A fried shrimp platter with coleslaw and crispy french fries. The corn chowder, below, was filled with bits of crab. (Photos by Susan Ericson. Click to enlarge)
By SUSAN ERICSON
Casting its net a bit beyond the usual limits of the Greater Red Bank Green, PieHole finds lots of fresh fish choices at the Navesink Fishery in Navesink.
With 40-plus years of fishmongering and cooking, 20 of which have been spent at this restaurant, owner Ruddy Field is serious about bringing his customers simple cuisine from briny depths and fresh water lakes. Landlubbers need not apply.
A homey mishmash of different-sized dining tables and kitschy accessories can be found in the storefront. The large dining room is more sedate. (Photo by Susan Ericson. Click to enlarge)
Guileless in decor, with a website apparently from the dawn of the browser era, Navesink Fishery feels like your grandma’s living room, with seasonal and holiday bric-a-brac, including a colorfully lit Christmas tree. We’re told that the pennants on the wall behind the retail counter are from the colleges that Field’s employees have attended.
In terms of food, the place offers straightforward, New England-style fare.
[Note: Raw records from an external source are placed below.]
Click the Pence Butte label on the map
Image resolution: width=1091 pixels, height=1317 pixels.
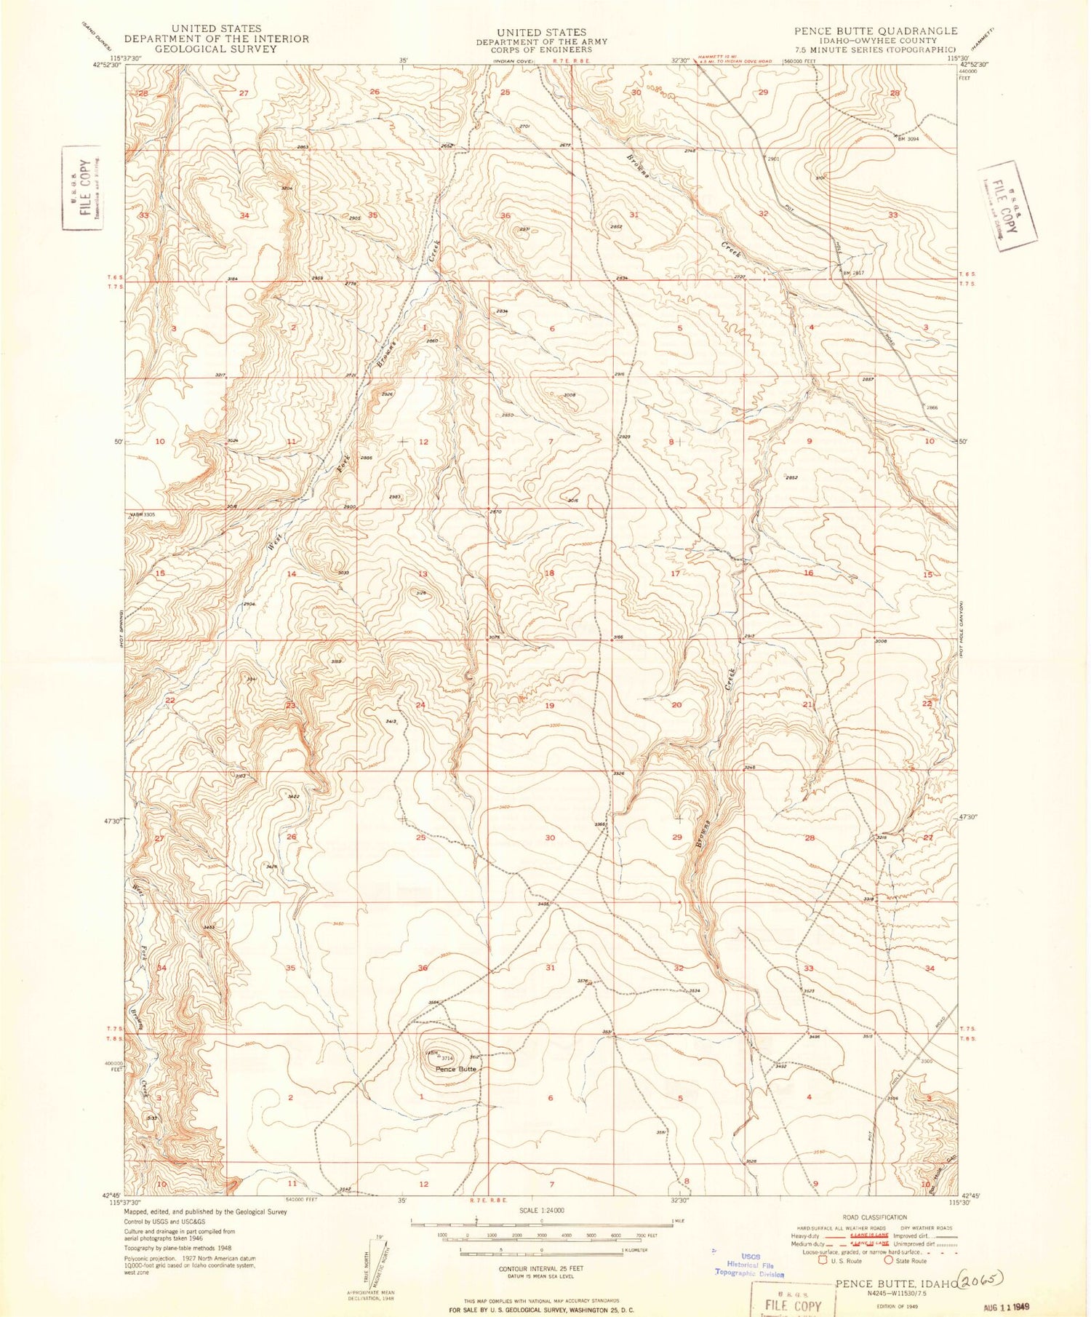[x=455, y=1069]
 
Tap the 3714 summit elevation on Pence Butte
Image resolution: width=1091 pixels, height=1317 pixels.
[x=447, y=1058]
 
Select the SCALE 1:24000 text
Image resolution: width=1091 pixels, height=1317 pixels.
[x=541, y=1210]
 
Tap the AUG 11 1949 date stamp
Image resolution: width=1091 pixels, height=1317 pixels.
[x=1007, y=1306]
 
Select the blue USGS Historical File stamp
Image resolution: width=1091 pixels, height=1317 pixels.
[x=750, y=1265]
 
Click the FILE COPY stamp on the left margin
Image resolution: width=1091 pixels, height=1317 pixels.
[x=81, y=187]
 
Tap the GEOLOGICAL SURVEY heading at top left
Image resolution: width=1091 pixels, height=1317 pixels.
[x=216, y=49]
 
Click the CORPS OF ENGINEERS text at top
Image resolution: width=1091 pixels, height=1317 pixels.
[x=541, y=49]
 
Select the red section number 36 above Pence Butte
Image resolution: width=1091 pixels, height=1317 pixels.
[x=422, y=968]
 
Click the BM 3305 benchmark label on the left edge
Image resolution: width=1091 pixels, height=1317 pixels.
[x=143, y=514]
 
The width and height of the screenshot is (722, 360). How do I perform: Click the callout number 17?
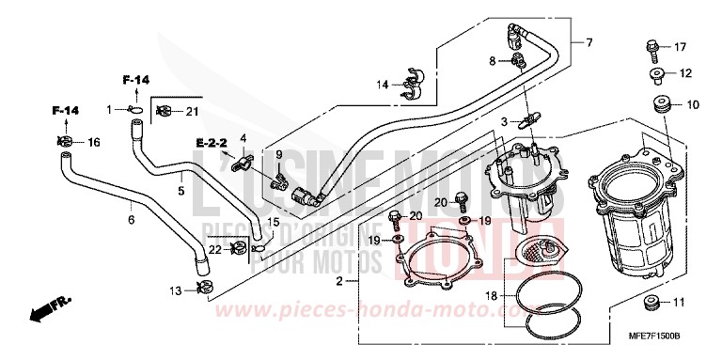682,47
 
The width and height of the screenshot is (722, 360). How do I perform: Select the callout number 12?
685,73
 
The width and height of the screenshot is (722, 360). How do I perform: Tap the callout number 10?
693,105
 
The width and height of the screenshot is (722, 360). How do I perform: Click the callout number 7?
589,42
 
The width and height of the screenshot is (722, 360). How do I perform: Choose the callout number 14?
382,85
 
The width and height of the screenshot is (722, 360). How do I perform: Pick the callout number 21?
193,113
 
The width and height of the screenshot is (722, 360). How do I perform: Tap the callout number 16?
93,143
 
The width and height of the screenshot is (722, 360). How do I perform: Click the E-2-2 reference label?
212,142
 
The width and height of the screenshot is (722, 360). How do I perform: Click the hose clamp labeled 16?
66,143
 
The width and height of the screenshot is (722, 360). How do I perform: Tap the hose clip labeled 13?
201,288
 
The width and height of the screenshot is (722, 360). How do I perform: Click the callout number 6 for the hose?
131,220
Fish is sourced by Field and brought in daily from the Fulton Fish Market in the Bronx. You won’t find boxes of pre-breaded, frozen food in his kitchen.
Open for lunch only four days a week, midday is a great time to sit down to a fresh-made seafood meal here, because dinner time can be pretty hectic, especially on weekends. The lunch menu is strictly seafood-oriented, unless you take advantage of the single chicken breast sandwich option. It offers fried or broiled fish as a sandwich on your choice of bread or roll, as well as lobster salad and shrimp salad sandwiches. Large platters of seafood range from the typical fried or broiled flounder to broiled rainbow trout.
PieHole started with a cup of velvety smooth corn chowder flecked liberally with bits of crab and served with a bowl of Olde Cape Cod Oyster Crackers. This could have been a light lunch in itself.
That fun oxymoron, “colossal shrimp,” applies to the platter we ordered. A shrimp lover’s dream, the plate was brimming with succulent crustaceans coated in fine bread crumbs, then fried to a juicy but delicate brittleness.
Sides are prepared as well as the main event, displaying long-time experience in the kitchen. French fries, crackling on the outside and creamy on the inside, were hard to stop eating, and the accompanying coleslaw had just the right amount of vinegary tartness. At $12.95, this is a filling lunch and a big treat.
The dinner menu adds a list of daily specials without the glitz and glam of modern gastronomy. What we find here is seafood that has a deja vu comfortingly familiar deliciousness to it.
Navesink Fishery, located in what used to be the A&P shopping center at Highway 36 and Valley Drive, is open for lunch from noon to 3 p.m. Tuesday through Friday. Dinner and retail hours can be found here. The restaurant is BYOB.